3. Make time to solve problems and learn
Administrators often get stuck on practice dilemmas, but they either don’t ask for help, or they don’t make time outside of the work day to resolve issues. That can be a huge barrier to both practice improvement and professional development, according to the experts. 

Instead, managers should arrange for their practices to close for a staff meeting for at least one hour each month, Drummond said. “This is the purpose of your monthly staff meeting when it is done well.” He also recommended offering a “problems box” where staff can submit their complaints and offer improvement suggestions between meetings. In the meetings you prioritize the issues in the problem box and collaborate to solve the top concern as a team.

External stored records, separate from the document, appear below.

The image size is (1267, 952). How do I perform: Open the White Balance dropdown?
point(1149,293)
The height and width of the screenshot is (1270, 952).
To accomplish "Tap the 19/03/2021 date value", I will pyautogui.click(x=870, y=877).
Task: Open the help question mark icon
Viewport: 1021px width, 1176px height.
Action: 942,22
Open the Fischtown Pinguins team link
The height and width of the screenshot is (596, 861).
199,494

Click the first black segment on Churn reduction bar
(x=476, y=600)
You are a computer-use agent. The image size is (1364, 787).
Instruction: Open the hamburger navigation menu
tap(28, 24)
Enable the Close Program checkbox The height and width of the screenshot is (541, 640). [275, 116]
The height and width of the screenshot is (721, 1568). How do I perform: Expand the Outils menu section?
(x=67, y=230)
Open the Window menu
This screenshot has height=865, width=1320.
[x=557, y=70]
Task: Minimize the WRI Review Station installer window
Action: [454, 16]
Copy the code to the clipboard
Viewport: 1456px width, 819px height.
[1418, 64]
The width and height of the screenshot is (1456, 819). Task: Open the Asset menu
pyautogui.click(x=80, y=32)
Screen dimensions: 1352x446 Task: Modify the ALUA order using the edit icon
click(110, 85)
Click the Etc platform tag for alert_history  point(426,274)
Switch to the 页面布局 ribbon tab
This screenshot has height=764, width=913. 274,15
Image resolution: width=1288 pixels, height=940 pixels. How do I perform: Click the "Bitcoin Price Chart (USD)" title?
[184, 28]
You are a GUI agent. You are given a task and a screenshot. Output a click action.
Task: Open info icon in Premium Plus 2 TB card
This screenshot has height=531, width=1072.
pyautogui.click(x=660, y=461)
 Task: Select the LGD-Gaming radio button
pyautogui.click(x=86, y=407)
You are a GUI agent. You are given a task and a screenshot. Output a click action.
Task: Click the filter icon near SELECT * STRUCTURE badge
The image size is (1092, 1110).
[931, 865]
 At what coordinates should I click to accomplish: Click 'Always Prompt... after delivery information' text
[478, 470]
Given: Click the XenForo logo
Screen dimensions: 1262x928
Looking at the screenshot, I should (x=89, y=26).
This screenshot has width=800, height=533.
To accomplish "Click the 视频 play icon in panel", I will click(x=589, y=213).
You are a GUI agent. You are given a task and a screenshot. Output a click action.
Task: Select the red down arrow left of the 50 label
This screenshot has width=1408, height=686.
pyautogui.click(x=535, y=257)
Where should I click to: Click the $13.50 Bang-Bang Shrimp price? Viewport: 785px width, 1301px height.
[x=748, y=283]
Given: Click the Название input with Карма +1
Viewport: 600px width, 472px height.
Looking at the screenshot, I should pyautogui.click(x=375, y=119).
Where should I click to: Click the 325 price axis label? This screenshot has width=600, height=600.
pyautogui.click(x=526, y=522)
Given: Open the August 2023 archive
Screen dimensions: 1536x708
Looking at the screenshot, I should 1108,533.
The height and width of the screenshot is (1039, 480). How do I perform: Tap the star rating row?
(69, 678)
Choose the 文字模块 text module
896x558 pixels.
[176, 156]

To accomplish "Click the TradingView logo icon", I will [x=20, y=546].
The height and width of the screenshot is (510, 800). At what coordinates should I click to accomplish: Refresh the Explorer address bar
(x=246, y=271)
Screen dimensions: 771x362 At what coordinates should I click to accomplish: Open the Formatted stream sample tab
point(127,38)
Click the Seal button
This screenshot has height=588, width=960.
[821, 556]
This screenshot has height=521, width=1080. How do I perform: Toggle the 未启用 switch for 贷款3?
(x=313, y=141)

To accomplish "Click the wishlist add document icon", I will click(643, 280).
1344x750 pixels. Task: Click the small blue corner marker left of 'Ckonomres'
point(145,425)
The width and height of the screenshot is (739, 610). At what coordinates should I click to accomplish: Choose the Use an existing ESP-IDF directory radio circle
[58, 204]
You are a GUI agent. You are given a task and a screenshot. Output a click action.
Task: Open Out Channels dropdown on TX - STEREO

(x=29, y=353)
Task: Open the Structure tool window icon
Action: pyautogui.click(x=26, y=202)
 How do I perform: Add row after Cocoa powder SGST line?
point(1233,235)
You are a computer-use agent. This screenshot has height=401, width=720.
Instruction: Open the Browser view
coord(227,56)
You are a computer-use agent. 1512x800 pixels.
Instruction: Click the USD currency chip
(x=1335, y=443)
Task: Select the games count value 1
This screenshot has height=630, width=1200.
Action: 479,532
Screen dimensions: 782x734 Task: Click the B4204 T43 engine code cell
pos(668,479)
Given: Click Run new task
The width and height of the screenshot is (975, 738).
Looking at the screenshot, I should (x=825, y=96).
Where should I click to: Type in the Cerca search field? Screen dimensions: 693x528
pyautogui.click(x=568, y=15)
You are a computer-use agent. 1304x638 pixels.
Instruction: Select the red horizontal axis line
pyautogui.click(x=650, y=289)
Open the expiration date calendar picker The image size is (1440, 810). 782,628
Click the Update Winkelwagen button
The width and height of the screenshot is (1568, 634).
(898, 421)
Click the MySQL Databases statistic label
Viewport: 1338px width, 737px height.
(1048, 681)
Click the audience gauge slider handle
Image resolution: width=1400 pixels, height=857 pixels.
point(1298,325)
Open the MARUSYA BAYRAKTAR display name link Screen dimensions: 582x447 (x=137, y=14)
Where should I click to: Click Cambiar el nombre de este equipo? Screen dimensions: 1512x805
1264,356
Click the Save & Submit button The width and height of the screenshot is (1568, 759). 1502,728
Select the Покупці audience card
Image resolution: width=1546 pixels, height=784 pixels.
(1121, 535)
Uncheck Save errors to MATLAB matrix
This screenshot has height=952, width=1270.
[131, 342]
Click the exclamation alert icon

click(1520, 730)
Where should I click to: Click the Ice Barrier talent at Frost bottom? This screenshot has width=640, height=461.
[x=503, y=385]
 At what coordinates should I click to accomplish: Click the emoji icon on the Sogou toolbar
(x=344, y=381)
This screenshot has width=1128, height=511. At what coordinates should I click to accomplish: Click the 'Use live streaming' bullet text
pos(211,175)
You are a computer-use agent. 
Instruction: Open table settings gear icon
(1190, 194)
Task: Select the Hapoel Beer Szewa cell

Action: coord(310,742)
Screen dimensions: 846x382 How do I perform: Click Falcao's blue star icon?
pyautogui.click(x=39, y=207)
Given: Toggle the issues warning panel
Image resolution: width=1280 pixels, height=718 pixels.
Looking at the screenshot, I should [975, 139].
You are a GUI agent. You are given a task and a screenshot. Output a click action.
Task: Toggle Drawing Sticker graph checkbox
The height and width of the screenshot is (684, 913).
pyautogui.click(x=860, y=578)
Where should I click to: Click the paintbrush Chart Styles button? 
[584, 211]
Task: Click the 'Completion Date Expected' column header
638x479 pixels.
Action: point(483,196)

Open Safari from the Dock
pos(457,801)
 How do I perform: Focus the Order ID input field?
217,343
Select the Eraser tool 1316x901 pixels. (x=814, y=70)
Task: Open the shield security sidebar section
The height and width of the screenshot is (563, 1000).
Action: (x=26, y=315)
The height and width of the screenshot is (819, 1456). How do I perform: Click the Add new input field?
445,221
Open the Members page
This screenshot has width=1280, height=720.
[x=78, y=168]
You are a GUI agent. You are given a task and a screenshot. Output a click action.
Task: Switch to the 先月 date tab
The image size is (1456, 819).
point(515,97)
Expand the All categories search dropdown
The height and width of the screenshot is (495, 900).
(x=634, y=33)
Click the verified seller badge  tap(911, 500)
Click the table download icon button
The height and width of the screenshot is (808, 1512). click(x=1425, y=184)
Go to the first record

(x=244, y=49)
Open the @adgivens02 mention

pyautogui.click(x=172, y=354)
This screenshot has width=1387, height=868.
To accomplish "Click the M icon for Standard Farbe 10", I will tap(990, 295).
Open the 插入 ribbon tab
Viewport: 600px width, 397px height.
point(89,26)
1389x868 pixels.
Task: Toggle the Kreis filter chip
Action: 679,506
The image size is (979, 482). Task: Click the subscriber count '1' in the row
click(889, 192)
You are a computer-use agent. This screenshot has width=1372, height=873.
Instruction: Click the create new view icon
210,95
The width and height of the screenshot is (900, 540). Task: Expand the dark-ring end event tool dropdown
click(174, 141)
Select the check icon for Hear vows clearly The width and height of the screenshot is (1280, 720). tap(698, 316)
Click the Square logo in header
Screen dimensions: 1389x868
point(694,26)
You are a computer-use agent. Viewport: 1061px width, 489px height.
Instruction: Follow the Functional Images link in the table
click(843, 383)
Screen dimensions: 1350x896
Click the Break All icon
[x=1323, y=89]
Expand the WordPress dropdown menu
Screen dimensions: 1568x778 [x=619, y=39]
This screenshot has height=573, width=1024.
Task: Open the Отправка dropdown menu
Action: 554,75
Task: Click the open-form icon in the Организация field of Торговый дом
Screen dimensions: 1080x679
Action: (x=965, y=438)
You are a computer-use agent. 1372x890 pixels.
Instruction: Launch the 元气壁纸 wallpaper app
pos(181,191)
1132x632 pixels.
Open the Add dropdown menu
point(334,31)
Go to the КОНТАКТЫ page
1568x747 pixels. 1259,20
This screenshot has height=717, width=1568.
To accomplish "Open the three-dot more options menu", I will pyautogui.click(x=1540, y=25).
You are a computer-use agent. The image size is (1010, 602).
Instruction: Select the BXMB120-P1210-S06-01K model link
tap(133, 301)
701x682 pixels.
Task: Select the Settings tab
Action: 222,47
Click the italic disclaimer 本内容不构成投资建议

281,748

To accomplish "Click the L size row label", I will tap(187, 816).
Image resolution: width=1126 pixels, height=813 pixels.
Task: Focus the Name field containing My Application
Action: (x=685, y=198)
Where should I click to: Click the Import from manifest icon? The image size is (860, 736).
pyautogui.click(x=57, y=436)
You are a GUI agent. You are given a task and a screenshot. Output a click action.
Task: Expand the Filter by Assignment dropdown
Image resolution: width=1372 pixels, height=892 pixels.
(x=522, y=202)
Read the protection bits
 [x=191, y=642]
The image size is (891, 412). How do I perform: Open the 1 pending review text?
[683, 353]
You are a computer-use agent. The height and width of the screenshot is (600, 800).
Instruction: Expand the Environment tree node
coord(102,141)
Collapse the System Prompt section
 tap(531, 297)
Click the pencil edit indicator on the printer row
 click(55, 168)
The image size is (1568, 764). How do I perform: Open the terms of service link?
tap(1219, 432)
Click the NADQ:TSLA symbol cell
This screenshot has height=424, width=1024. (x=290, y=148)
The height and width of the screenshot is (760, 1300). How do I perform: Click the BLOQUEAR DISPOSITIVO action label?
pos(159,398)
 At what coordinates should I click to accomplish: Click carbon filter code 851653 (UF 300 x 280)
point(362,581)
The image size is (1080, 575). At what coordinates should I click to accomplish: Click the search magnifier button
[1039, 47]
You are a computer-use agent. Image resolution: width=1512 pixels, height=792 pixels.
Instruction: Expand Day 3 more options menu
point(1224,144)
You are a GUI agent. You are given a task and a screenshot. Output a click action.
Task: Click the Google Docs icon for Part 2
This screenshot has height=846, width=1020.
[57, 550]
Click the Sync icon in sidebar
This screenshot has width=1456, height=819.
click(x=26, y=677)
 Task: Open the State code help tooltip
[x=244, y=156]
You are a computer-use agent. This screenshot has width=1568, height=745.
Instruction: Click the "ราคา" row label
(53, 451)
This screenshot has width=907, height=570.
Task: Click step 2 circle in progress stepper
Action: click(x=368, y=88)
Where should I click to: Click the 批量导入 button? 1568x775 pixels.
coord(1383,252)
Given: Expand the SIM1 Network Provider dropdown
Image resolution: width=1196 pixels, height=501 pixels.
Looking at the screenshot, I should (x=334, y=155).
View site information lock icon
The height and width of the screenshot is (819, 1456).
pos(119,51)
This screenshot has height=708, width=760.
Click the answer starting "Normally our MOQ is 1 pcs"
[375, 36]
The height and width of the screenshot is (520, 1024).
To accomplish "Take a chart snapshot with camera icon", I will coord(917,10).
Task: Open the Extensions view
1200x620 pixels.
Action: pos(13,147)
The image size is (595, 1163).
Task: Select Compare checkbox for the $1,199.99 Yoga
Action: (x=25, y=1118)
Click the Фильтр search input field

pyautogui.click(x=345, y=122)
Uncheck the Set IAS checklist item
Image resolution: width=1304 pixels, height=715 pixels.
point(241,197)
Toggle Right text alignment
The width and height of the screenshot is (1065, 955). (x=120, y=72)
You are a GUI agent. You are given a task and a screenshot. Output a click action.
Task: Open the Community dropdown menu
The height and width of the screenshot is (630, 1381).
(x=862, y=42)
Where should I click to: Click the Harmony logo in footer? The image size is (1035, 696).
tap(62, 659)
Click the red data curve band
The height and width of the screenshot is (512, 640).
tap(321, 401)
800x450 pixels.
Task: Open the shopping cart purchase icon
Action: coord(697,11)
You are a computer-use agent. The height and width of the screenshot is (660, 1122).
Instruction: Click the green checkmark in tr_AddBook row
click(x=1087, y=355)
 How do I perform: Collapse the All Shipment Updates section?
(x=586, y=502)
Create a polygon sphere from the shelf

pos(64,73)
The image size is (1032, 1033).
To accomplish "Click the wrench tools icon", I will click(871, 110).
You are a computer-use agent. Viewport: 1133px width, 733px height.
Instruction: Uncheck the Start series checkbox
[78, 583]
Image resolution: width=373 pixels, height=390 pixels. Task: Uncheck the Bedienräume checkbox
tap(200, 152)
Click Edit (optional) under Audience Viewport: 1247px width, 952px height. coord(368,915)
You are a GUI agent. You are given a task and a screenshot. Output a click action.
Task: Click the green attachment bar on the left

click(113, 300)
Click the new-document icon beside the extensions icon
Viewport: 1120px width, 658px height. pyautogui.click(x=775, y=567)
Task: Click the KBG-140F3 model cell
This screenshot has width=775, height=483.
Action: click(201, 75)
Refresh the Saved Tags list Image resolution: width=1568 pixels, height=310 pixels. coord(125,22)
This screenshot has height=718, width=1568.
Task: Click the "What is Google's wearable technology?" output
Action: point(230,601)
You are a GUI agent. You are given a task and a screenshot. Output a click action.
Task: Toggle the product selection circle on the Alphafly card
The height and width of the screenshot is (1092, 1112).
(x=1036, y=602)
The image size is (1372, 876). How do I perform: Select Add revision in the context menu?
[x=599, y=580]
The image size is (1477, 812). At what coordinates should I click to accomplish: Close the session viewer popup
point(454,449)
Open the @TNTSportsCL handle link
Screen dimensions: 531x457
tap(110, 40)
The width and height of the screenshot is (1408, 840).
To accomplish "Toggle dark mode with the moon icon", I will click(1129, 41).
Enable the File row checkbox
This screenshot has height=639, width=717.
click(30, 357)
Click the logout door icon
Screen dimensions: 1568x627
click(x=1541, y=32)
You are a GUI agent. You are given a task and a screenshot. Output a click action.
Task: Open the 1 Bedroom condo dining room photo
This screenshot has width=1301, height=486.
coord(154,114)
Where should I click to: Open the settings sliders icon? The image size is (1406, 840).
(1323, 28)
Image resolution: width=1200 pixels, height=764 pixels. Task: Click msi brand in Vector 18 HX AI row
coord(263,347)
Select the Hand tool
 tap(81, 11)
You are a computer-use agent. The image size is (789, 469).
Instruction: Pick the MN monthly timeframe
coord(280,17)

For Henderson, solving challenges, such as the merger culture clash in his former practice, occasionally requires him to call or e-mail people from his nationwide network of other administrators he’s met over the years to discuss solutions or locate resources so he can learn more. Learning, he said, should be lifelong goal for any practice administrator and will usually result in improved leadership skills.

“With healthcare changing, it means that I have to change in that process,” he said. “How am I going to change? And where am I going to look for help or encouragement and guide my physicians into that changing environment? When you start asking those kinds of questions, it begins to help you see that there are areas in your own knowledge base that are lacking and you can begin to focus on how to develop that knowledge.”